Choosing death

In the Image



My sister Helen is a retired nurse who spent much of her career working with palliative patients. In the last few years of her working life, she encountered medical assistance in dying (MAID). Though it was a steep learning curve for everyone on the floor and was seen by some as being very much at odds with what palliative care is about, Helen counted on her sense of curiosity to lead her into the process.

Eventually, she was allowed to be present when several of her patients carried out their final wish to die, aided by supportive professionals.

Certainly, there’s been resistance to MAID. A chaplain at a seniors home was reported to have told folks that MAID is simply about “children wanting to get at their parents’ money sooner.”

Helen’s passion was engaged. She did some research and soon let it be known that she was willing to speak to groups about MAID. Her presentation would be information-based: what are the regulations, what are the criteria as decisions are made as to whether patients will indeed qualify? Also, Helen told stories of people she has encountered in the process: people who requested MAID, their support-givers and the folks who administer the drugs that are used. All the people involved are treated gently in her stories.

There is nothing in Helen’s presentation that is morals-based, nothing that points to the “right” response or the “biblical” response. Contrary reactions to the concept of assisted dying are respected, as are all comments.

Helen has presented her MAID topic about half a dozen times, and interestingly, each of them has been to a faith-based, largely Mennonite, audience. She does not approach her topic as a faith-based conviction but is totally fine if others do.

I have been present at about half of those presentations, both as support for Helen and because I too carry that family curiosity for concepts seen as “out there.”

In my extended family, choices have been made to end lives through MAID. Others are firmly opposed.
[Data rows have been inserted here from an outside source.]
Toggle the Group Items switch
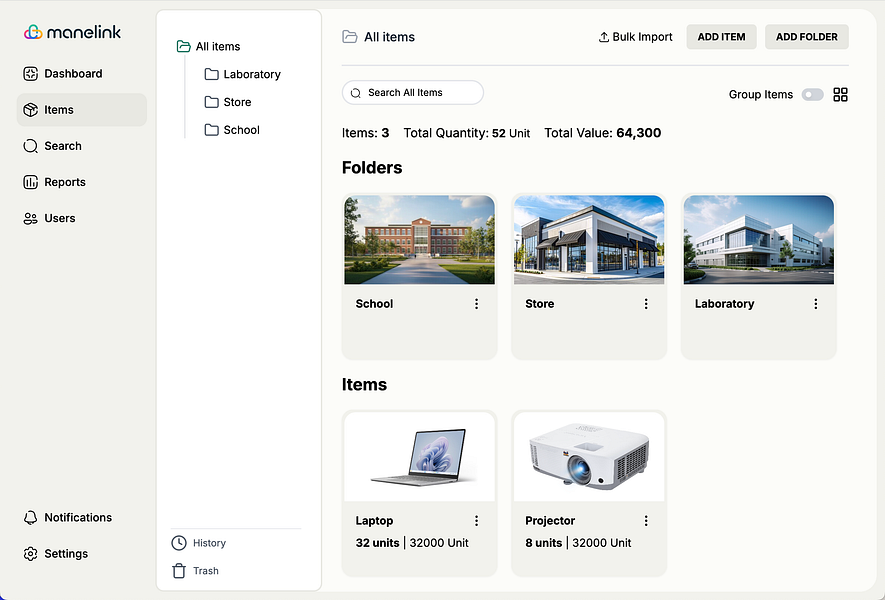This screenshot has width=885, height=600. tap(813, 95)
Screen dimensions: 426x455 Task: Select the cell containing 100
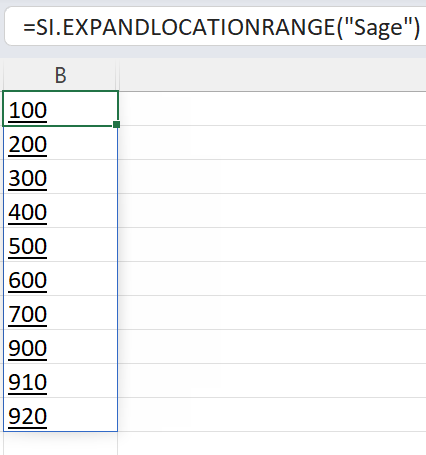(x=60, y=109)
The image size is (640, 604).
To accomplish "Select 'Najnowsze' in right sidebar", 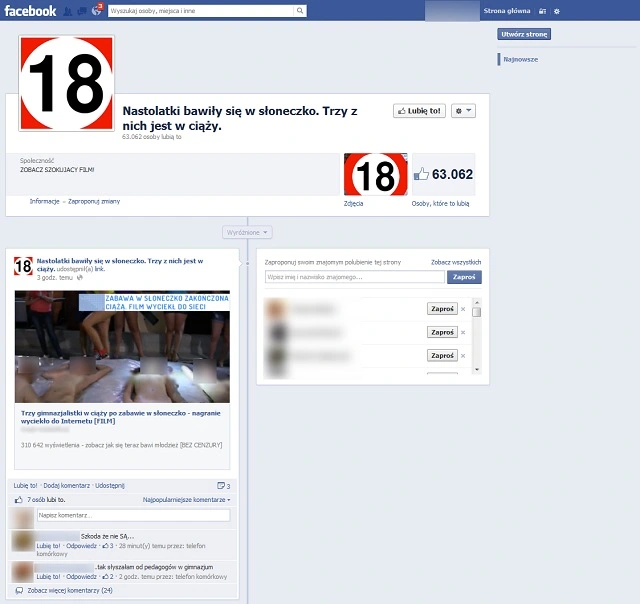I will [521, 59].

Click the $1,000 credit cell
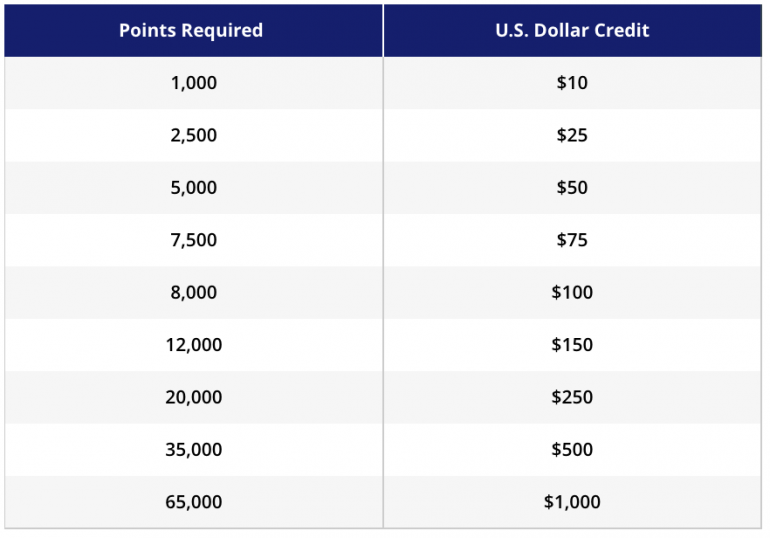(572, 502)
It’s all good. One of the passions that Helen brings to her conversations is a conviction for patient autonomy. Ultimately, the one looking at ending his or her own life should be the decision-maker.
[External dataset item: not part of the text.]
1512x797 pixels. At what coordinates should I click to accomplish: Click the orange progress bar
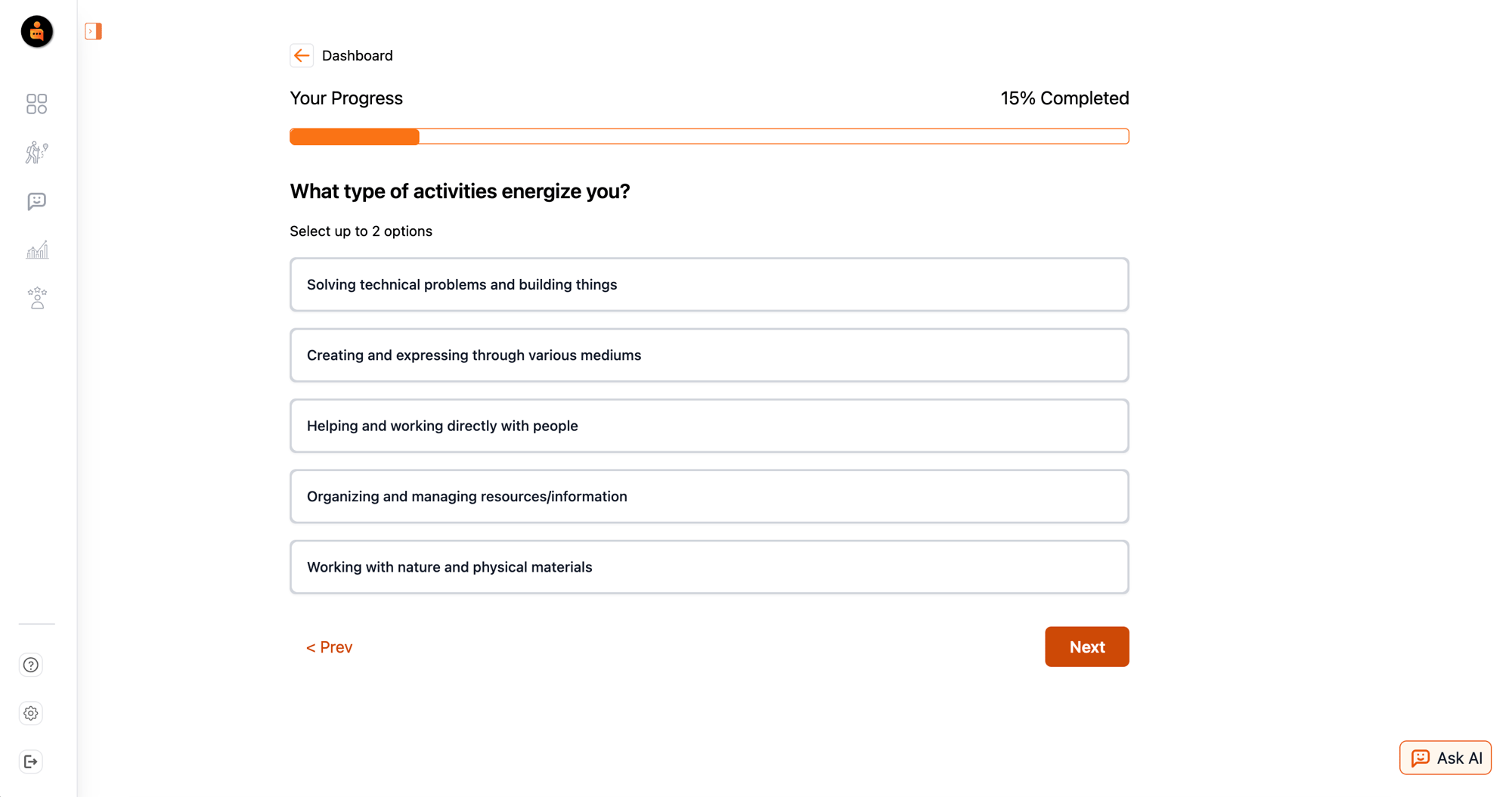coord(708,136)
That being said, certainly there is an extensive screen through which a person requesting this process must pass. There are many questions, hard questions, crucial questions. Helen and I have often talked about feeling assured that the criteria to use this service should always be difficult. The screen needs to have small holes. As the conversation grows to wonder how people with mental health issues might fulfill the criteria, slow and thoughtful discernment is needed about how the screen is designed.

I’m comfortable with a health care system, including the political component, that is showing leadership in this complicated topic. I’m not sure if I would choose to die by intentional choice, but I appreciate that choice. I have loved ones around me who deal with quality-of-life issues far harder than my own. I am at peace with them having this option, without being held captive by a notion of what God decrees.

The bottom line, given all the filters that are in place, is that the decision be left to the person who is considering MAID. It isn’t for a spouse, children, siblings, parents, loved ones to hold controlling opinions. That’s when it gets messy; that’s when the outcome will be unhappy.

Perhaps we sell ourselves and our spirituality short when we are swayed by another’s insistence that God opposes MAID. Our insistence ignores the quality of life that is someone’s reality and fails to respect the spirituality of the one on that journey.

Our God is about compassion and love. Let’s live that.